## THE REQUEST
Copy the listing word for word, from its first line through the line containing "tap(14, 75)", with both ends included. Leave out the pictures.

## RAW RECORDS
((
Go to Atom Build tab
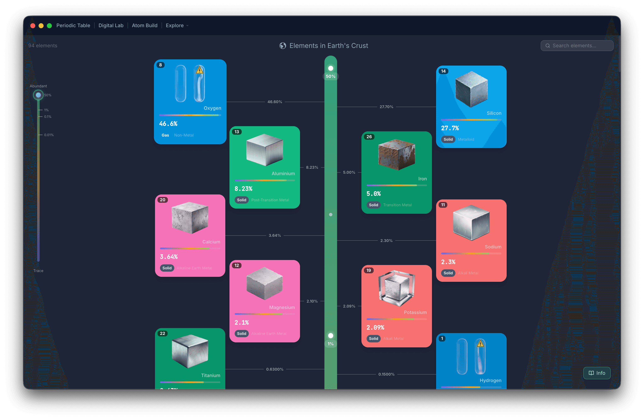Viewport: 644px width, 420px height. point(144,25)
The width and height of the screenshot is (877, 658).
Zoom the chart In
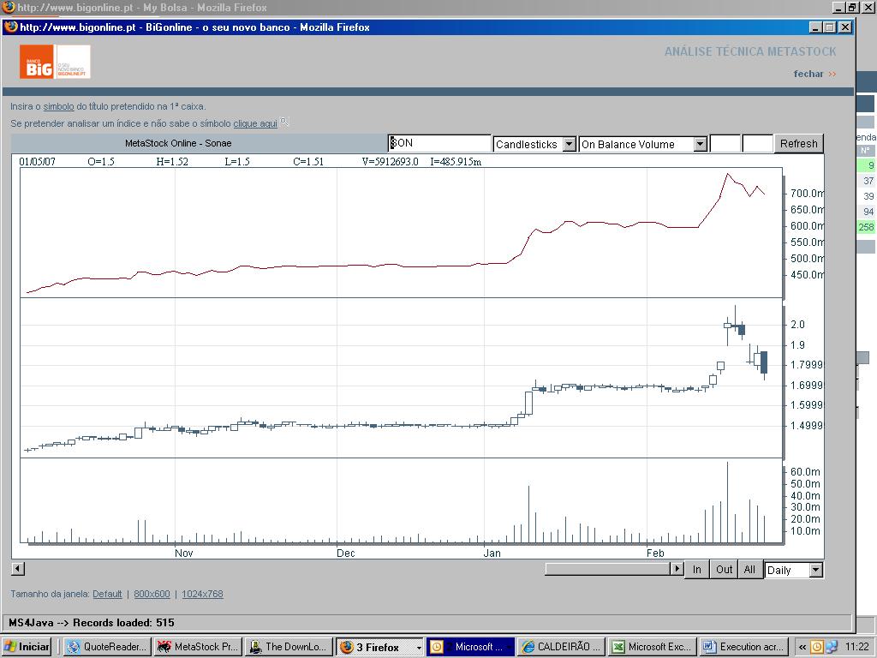click(697, 570)

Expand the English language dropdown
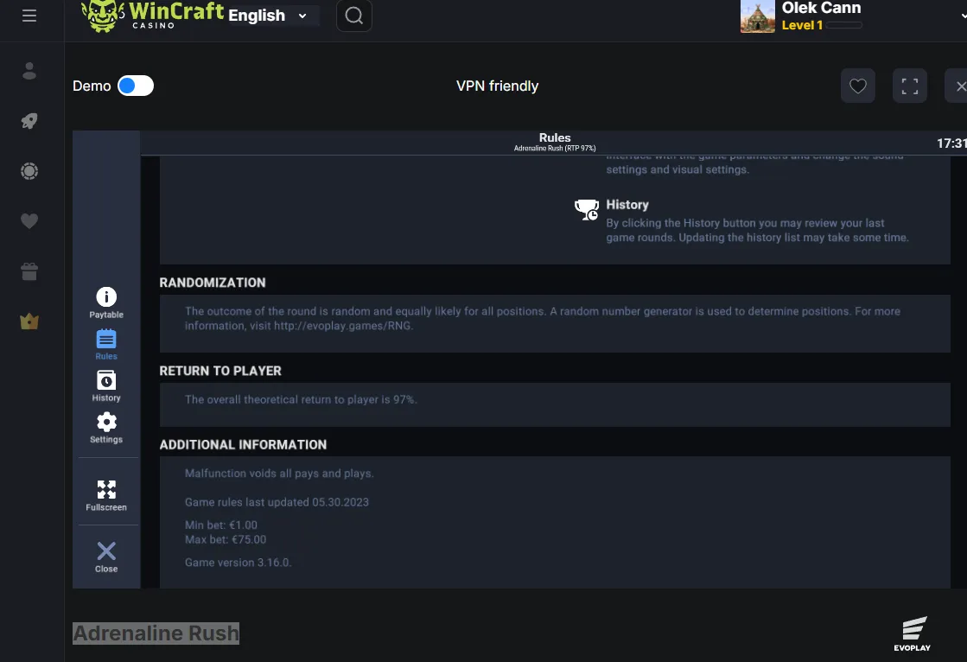tap(268, 16)
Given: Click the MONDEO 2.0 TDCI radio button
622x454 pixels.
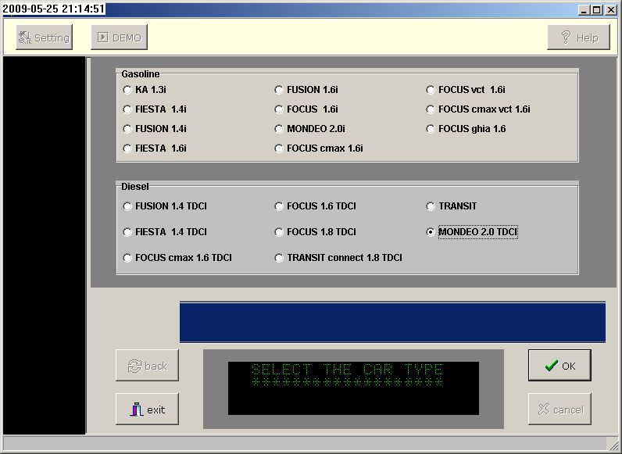Looking at the screenshot, I should tap(431, 232).
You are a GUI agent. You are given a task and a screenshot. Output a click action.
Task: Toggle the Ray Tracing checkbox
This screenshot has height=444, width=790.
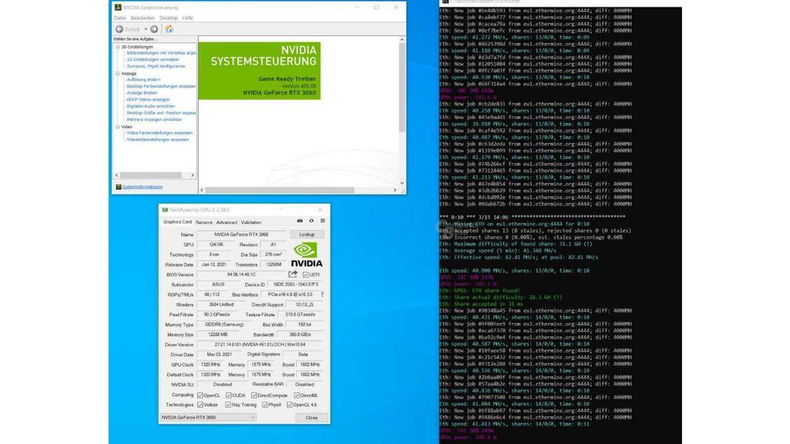coord(227,405)
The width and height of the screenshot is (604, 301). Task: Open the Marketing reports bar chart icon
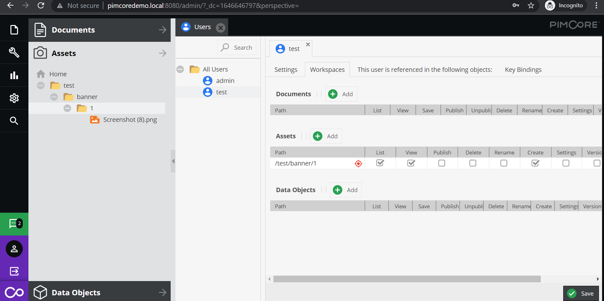tap(14, 75)
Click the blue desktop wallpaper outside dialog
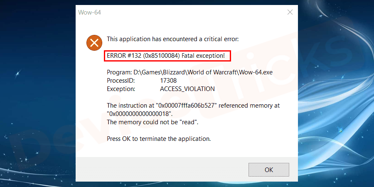This screenshot has height=187, width=374. point(36,96)
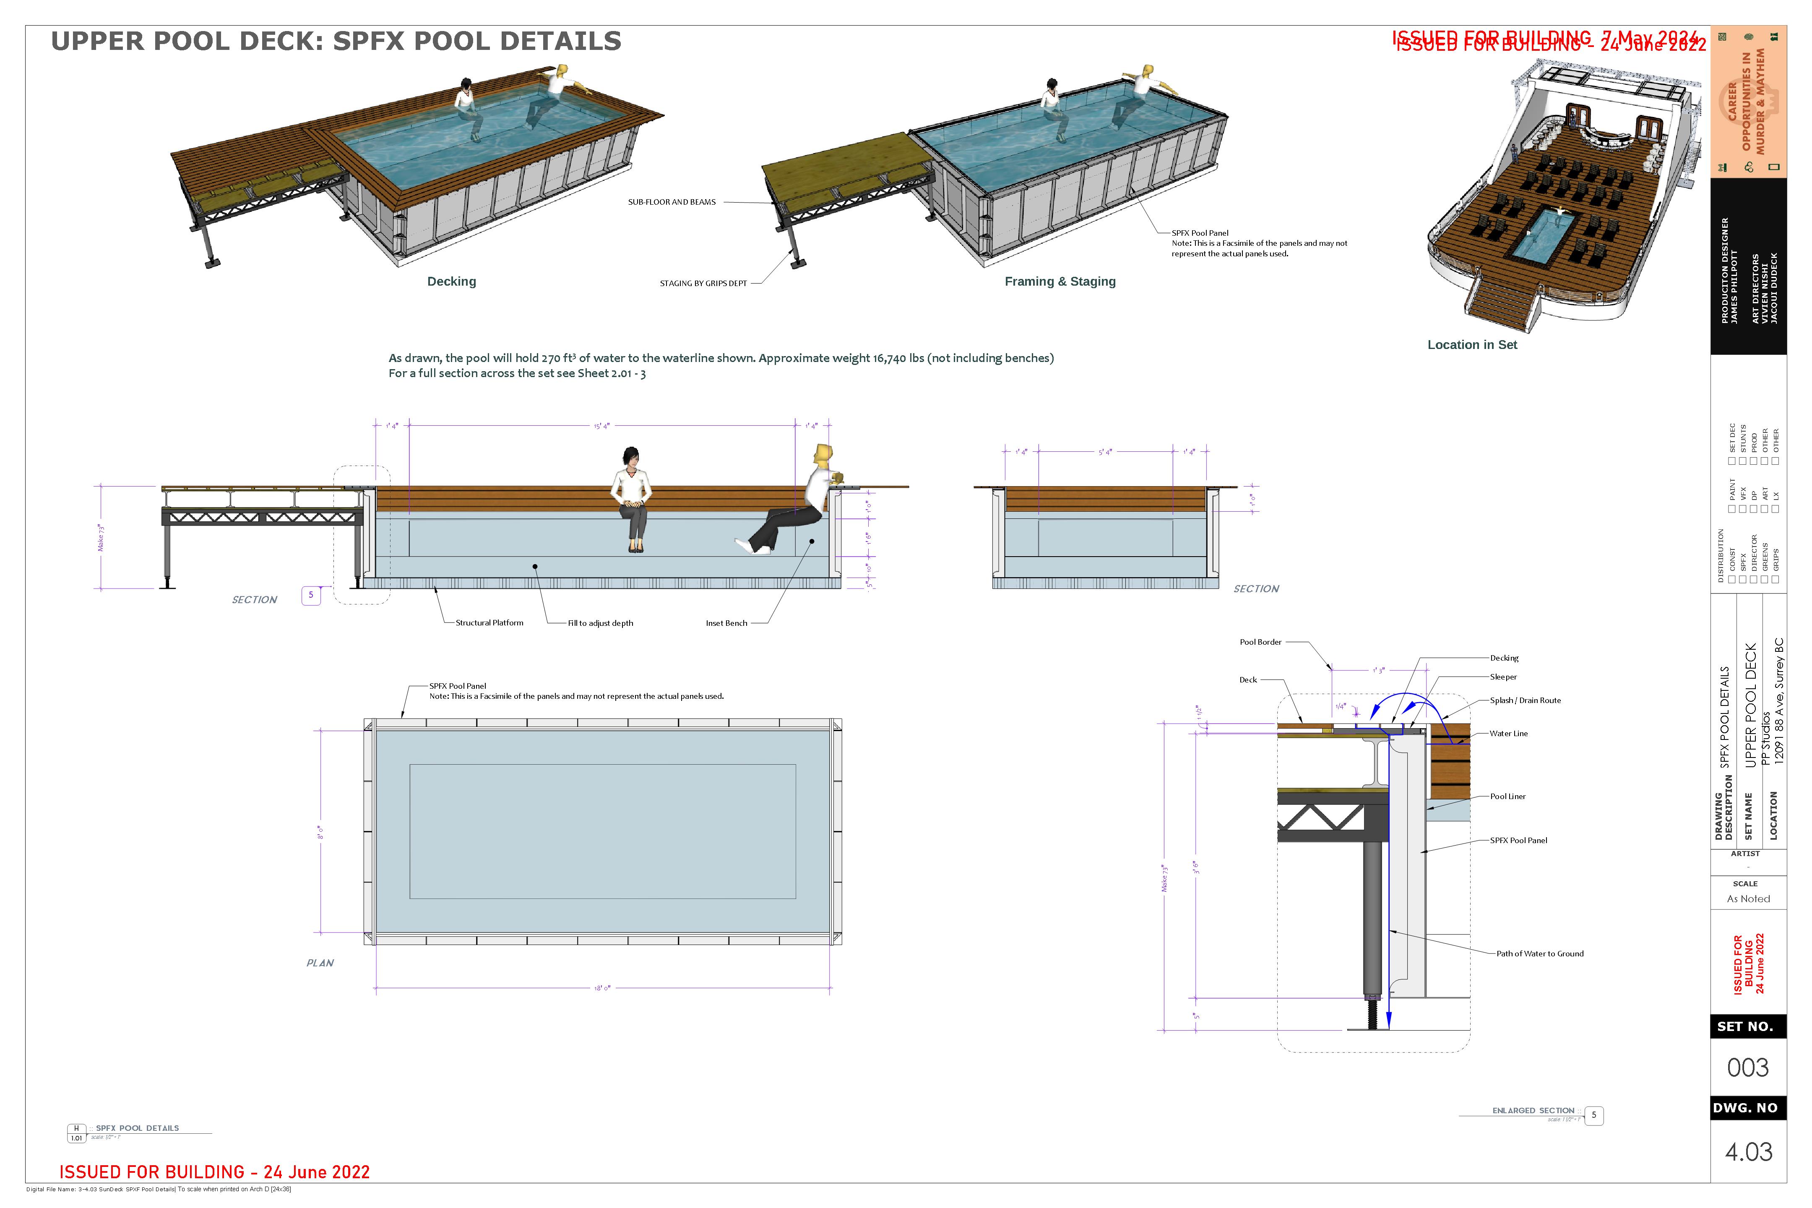Click the Enlarged Section 5 label tag

(1594, 1115)
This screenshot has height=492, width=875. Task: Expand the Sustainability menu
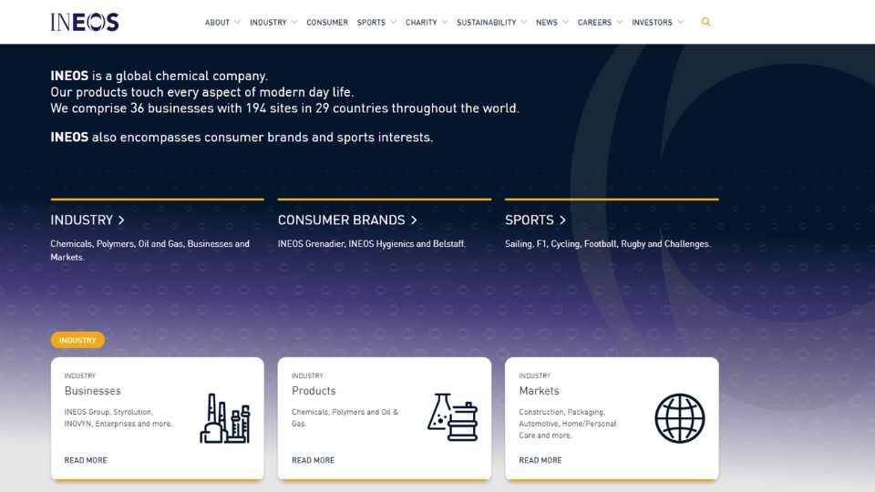pos(491,22)

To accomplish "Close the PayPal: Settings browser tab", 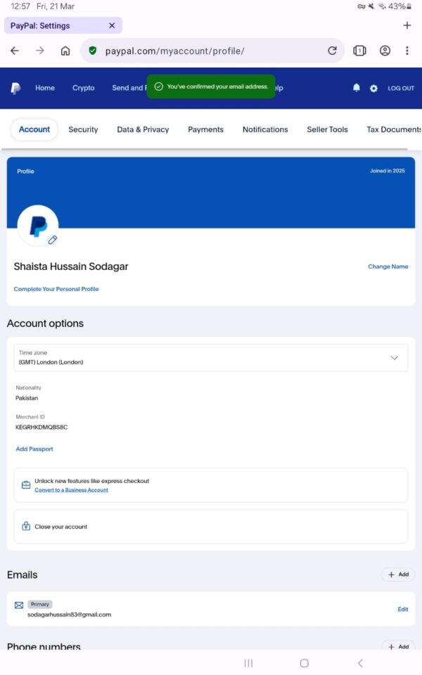I will pyautogui.click(x=112, y=25).
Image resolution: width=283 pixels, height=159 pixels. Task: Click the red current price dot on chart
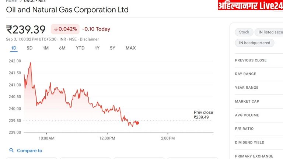(137, 123)
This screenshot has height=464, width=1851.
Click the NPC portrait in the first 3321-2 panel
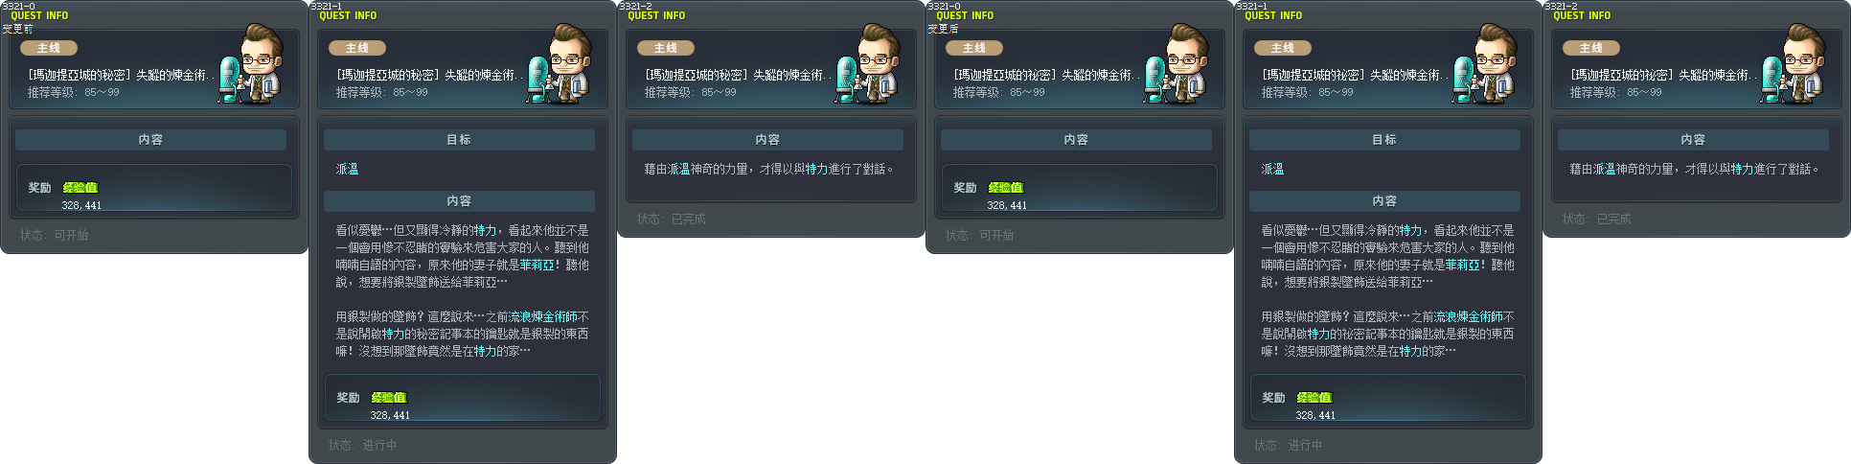coord(868,63)
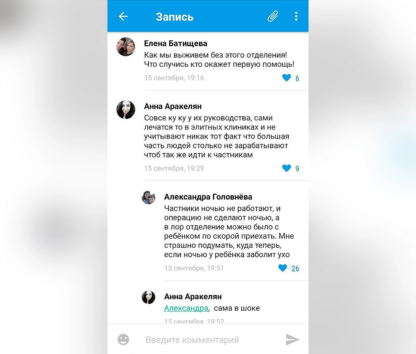416x354 pixels.
Task: Tap the 15 сентября, 19:51 timestamp
Action: tap(194, 268)
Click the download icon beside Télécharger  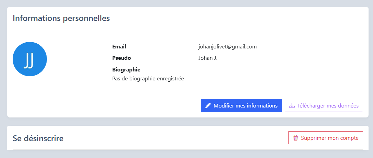(292, 105)
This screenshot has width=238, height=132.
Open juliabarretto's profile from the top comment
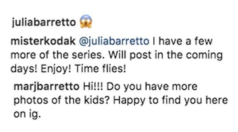pyautogui.click(x=44, y=22)
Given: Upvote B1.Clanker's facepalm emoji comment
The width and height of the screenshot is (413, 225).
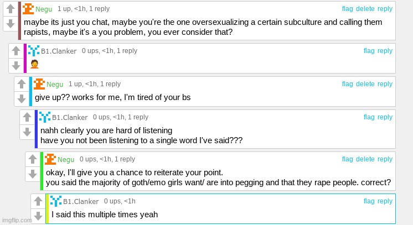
))
## EXERCISE SOLUTION
Go to Atom Build tab
Viewport: 644px width, 420px height. point(144,25)
The width and height of the screenshot is (877, 658).
Zoom the chart In
click(697, 570)

Expand the English language dropdown
tap(268, 16)
Given: Click the MONDEO 2.0 TDCI radio button
622x454 pixels.
Looking at the screenshot, I should tap(431, 232).
You are a GUI agent. You are given a task and a screenshot. Output a click action.
Task: Toggle the Ray Tracing checkbox
This screenshot has height=444, width=790.
coord(227,405)
The width and height of the screenshot is (604, 301). Task: Open the Marketing reports bar chart icon
tap(14, 75)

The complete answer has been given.